_Texto:_
++++++++++++++++++++

A 24ª Semana Luiz Antônio traz a criativa itinerância que brota da releitura de grandes clássicos, de personagens que vagaram pelo mundo e foram incorporando os novos tempos, as novas cidades e estéticas. Em seus corações pulsam as lembranças da origem, mas em suas vestes o novo, o arrojado trânsito por locais insondáveis. E como diz o poeta:


a cidade está no homem
quase como a árvore voa
no pássaro que a deixa.

Ferreira Gullar



Evoé! e muita Lu(i)z...



Flávia Marquetti



sábado, 16 de junho de 2012

PERSONAGENS NO MUSEU: O HUMANO ENTREVISTO NA HISTÓRIA

A História contada a partir do humano, da lembrança sensível que se esconde nos objetos do Museu Histórico de Araraquara, esta é a proposta Di Souza e Patrícia Diniz. Em um percurso entrecortado de silêncios, à luz difusa de velas, as duas atrizes dão vida à memória da cidade de forma delicada, terna e intimista. Percorrendo as salas do Museu, com poucos objetos cênicos, um figurino enxuto e apropriado, uma maquilagem impecável e interpretações muito bem dosadas, Di e Patrícia levam o público de volta no tempo, mas não ao mundo da História impessoal e sim ao que resgata a essência das vidas que fincaram suas raízes no sertão de Araraquara. Imperdível, sobretudo, para aqueles que têm laços estreitos com o nascimento da cidade e para os que gostam do humano por trás da cidade.

++++++++++++++++++++

_Parte de um arquivo de dados:_
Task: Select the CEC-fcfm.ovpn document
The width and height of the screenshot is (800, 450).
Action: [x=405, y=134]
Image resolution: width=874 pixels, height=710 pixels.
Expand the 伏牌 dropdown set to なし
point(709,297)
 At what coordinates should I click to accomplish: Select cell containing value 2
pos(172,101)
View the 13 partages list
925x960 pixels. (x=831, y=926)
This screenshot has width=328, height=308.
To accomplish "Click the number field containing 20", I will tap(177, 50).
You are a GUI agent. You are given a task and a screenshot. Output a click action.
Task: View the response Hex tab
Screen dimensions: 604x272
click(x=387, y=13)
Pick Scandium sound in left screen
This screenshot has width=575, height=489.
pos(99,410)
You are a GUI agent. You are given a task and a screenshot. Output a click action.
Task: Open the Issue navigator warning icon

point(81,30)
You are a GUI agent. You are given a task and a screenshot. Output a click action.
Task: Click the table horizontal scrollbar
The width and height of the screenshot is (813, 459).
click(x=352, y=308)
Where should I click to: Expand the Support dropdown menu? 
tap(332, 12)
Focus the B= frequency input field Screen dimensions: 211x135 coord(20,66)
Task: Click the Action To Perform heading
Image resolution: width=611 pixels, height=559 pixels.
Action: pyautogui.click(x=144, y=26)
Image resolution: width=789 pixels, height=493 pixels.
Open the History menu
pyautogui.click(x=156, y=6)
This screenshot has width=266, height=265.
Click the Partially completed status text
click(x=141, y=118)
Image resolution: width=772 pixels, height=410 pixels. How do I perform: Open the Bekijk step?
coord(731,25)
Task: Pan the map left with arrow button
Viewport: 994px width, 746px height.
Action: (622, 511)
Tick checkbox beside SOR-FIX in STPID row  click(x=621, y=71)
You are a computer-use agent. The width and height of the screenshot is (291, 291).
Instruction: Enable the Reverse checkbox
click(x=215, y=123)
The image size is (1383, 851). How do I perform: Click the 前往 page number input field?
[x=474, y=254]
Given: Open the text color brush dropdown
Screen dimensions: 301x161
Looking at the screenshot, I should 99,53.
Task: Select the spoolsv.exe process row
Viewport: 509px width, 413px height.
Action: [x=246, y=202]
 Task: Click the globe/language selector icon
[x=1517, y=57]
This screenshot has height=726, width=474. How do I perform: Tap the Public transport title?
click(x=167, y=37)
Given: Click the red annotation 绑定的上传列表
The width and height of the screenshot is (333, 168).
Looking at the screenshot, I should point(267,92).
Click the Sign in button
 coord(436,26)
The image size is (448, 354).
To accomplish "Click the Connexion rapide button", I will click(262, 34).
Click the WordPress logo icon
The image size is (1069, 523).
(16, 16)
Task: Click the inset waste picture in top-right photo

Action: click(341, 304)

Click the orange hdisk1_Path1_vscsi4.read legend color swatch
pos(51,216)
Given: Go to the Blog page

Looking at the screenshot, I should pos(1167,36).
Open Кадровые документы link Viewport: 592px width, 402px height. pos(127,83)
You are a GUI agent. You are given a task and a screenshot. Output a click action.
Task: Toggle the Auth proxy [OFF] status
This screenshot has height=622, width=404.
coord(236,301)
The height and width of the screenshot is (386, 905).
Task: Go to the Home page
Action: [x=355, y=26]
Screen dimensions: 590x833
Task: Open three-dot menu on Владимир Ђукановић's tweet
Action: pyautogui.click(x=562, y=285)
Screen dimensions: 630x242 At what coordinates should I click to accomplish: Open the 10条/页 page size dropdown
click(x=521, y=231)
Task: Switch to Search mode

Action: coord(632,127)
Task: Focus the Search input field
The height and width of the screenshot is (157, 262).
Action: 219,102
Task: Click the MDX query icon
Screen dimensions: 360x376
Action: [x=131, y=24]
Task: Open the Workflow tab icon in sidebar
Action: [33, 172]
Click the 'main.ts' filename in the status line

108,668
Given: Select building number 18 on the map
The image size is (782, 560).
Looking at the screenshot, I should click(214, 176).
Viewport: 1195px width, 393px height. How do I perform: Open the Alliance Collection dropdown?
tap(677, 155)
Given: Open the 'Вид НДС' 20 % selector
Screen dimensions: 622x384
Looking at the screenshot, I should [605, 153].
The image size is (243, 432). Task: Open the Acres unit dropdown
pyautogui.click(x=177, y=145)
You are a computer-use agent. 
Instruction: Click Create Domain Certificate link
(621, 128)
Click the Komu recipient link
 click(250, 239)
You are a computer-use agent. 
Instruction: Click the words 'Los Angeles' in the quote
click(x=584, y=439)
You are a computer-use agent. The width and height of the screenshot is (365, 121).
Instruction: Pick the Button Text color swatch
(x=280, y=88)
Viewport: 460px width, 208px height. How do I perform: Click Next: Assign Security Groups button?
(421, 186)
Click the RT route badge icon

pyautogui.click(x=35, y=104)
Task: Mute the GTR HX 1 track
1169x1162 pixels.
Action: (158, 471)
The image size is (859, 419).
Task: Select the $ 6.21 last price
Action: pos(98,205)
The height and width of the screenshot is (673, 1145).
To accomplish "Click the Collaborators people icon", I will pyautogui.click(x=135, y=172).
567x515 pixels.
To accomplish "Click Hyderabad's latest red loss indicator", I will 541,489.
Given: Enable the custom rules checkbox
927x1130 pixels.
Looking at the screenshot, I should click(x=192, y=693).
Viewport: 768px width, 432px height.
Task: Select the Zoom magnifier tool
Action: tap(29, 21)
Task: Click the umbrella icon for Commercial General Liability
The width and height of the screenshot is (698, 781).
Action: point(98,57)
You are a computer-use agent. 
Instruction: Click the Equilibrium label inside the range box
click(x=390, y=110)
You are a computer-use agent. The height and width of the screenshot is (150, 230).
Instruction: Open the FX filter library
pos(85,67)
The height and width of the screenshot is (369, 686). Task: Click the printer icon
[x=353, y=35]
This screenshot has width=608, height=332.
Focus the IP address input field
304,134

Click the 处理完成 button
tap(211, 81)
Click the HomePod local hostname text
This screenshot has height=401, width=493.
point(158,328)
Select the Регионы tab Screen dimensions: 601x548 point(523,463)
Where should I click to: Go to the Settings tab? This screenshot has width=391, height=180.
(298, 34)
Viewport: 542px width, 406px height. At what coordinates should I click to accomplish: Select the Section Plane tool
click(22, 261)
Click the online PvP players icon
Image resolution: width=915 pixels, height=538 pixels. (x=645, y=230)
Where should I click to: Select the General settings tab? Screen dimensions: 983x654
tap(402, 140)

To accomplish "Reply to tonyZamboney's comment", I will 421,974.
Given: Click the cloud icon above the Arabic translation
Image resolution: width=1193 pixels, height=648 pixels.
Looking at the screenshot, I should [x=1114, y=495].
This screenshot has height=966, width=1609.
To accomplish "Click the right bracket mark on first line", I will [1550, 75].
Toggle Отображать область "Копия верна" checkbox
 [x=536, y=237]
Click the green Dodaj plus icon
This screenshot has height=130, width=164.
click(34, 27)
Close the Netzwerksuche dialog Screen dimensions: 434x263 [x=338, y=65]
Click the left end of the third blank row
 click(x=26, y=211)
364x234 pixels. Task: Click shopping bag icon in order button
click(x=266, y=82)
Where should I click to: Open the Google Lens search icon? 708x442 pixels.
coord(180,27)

++++++++++++++++++++

_Tarefas propostas:_
(1) Transcreva do texto tudo o que vai de "sábado, 16 de" até "trás da cidade.".
(2) Responda com base no texto:
(a) Qual edição da Semana Luiz Antônio é mencionada?
(b) Em que museu as duas atrizes conduzem o percurso?
(c) Sob que tipo de luz esse percurso acontece?
Os dados não têm relação com o texto.

_Respostas:_
(1)
sábado, 16 de junho de 2012

PERSONAGENS NO MUSEU: O HUMANO ENTREVISTO NA HISTÓRIA

A História contada a partir do humano, da lembrança sensível que se esconde nos objetos do Museu Histórico de Araraquara, esta é a proposta Di Souza e Patrícia Diniz. Em um percurso entrecortado de silêncios, à luz difusa de velas, as duas atrizes dão vida à memória da cidade de forma delicada, terna e intimista. Percorrendo as salas do Museu, com poucos objetos cênicos, um figurino enxuto e apropriado, uma maquilagem impecável e interpretações muito bem dosadas, Di e Patrícia levam o público de volta no tempo, mas não ao mundo da História impessoal e sim ao que resgata a essência das vidas que fincaram suas raízes no sertão de Araraquara. Imperdível, sobretudo, para aqueles que têm laços estreitos com o nascimento da cidade e para os que gostam do humano por trás da cidade.

(2)
(a) A 24ª.
(b) No Museu Histórico de Araraquara.
(c) À luz difusa de velas.